How to complete this task: Beneath this task are records; print exactly the stretch of them from the line with "Task: Open the 电子竞技 tab" through the line with "The height and", both ends included.

Entries shown:
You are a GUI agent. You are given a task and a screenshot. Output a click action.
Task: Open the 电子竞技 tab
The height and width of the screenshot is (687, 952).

---

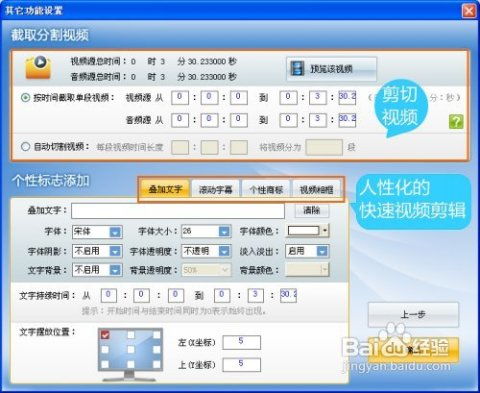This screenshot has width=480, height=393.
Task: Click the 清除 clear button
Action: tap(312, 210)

Exercise solution:
Task: Open the 电子竞技 tab
The height and width of the screenshot is (687, 952).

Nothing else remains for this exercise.